• BRANO SCELTO:
------------------------

Il profeta dell’Età di Mezzo

Spesso la linea di demarcazione tra storia e leggenda, nella figura di Alessandro, non è facilmente definibile. Molti eventi sono storicamente distorti, e così Alessandro, prima di procedere alla conquista dell’impero persiano, si sposta in Sicilia e in Africa dove riceve ambascerie di sottomissione da parte di romani e cartaginesi. Anche nel medioevo, la figura di Alessandro conobbe un favore e un interesse eccezionali, venendo rielaborata in romanzi scritti nelle differenti lingue volgari. Il condottiero divenne il prototipo dell’eroe universale, del sovrano conquistatore dell’antichità. Avido di conoscenza e di conquista, ricco di aspetti molteplici e contrastanti, Alessandro fu il modello per numerosi sovrani. Spesso era assimilato ad Ulisse, desideroso di spingersi oltre il mondo conosciuto. Secondo una storia avrebbe aggiogato al suo carro due grifoni per ascendere sino alle stelle; mentre un’altra racconta di una sua discesa negli abissi marini, chiuso in una sorta di batiscafo di cristallo.
Dalla Germania del XII secolo proviene, ad esempio, l’Alexanderlied («Canzone di Alessandro») pubblicato, in traduzione italiana con testo originale a fronte da Adele Cipolla (Pfaffe Lambrecht Alexanderlied, a cura di Adele Cipolla, Carocci, pp. 208, euro 25), nella Biblioteca Medievale di Mario Mancini, che a sua volta sul Romanzo d’Alessandro ha scritto in passato pagine importanti. Il testo è attribuito allo pfaffe Lambrecht, autore noto per un altro solo testo, il Tobias, ispirato all’Antico Testamento; pfaffe è termine che indicava un autore dotto, che aveva ricevuto un’istruzione formale, e dunque probabilmente un chierico: segno che la fama di Alessandro stregava ogni ordine sociale. Nell’Alexanderlied il protagonista è un eroe in formazione: affascinante «uomo dei portenti» (wunderlich), la sua potenza è tuttavia feroce e priva di regole. L’adesione al modello feudale del compagnonaggio, della cura per i suoi uomini, prima sacrificati senza remore, è ciò che lo eleva al grado di eroe a tutto tondo. Certamente una parabola atta all’educazione del ceto cavalleresco, tipica dell’epoca cui il testo appartiene.
Il XII secolo è, infatti, centrale nella maturazione di una nuova coscienza dell’ordine cavalleresco, dello stemperarsi dei caratteri originari delle culture germaniche, influenzate dai nomadi delle steppe eurasiatiche, che lo avevano caratterizzato nei secoli altomedievali. L’influenza della Chiesa romana, del mondo monastico al quale lo stesso Lambrecht potrebb’essere appartenuto, giocò in questo processo un ruolo essenziale. È quanto chiarisce Franco Cardini nel suo Alle radici della cavalleria medievale, uscito originariamente nel 1981 e oggi ripubblicato con una prefazione di Alessandro Barbero e una lunga postfazione dell’autore (Il Mulino, pp. 672 pp., euro 32).

------------------------

• DATI FORNITI:
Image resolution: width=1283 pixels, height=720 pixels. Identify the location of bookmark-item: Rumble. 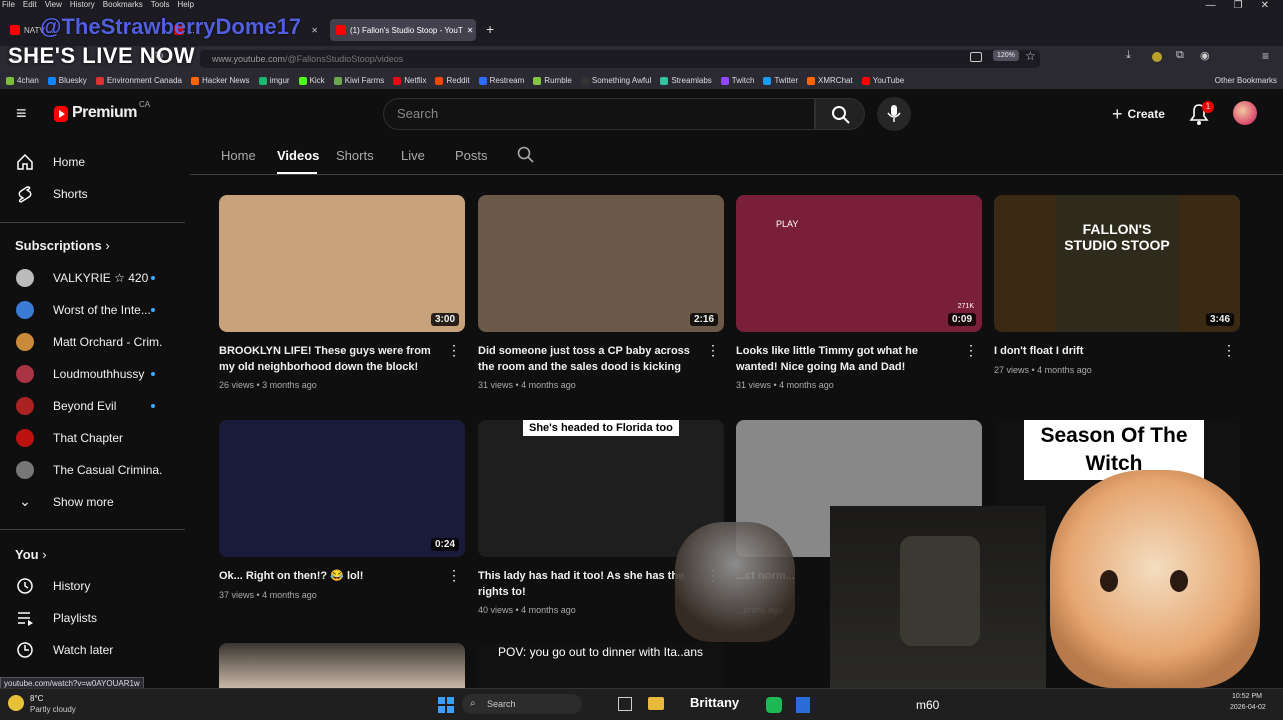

------------------------

• LAVORO DA SVOLGERE:
• 1. Nel brano scelto, per quale altro testo è noto lo pfaffe Lambrecht?
• 2. Traduci in inglese questa frase del brano scelto: "Il condottiero divenne il prototipo dell’eroe universale, del sovrano conquistatore dell’antichità."
• 3. Riscrivi in forma più breve il paragrafo del brano scelto che inizia con "Il XII secolo è, infatti,", mantenendo i fatti principali.

• SOLUZIONI:
• 1. Il Tobias, ispirato all'Antico Testamento.

• 2. The military leader became the prototype of the universal hero, of the conquering sovereign of antiquity.

• 3. Nel XII secolo matura una nuova coscienza dell'ordine cavalleresco. Si attenuano i tratti originari delle culture germaniche, influenzate dai nomadi delle steppe eurasiatiche, che avevano segnato quest'ordine nell'alto medioevo. Un ruolo essenziale lo ebbe la Chiesa romana, con il mondo monastico a cui forse apparteneva Lambrecht. Lo spiega Franco Cardini in Alle radici della cavalleria medievale, uscito nel 1981 e ripubblicato da Il Mulino con prefazione di Alessandro Barbero e postfazione dell'autore.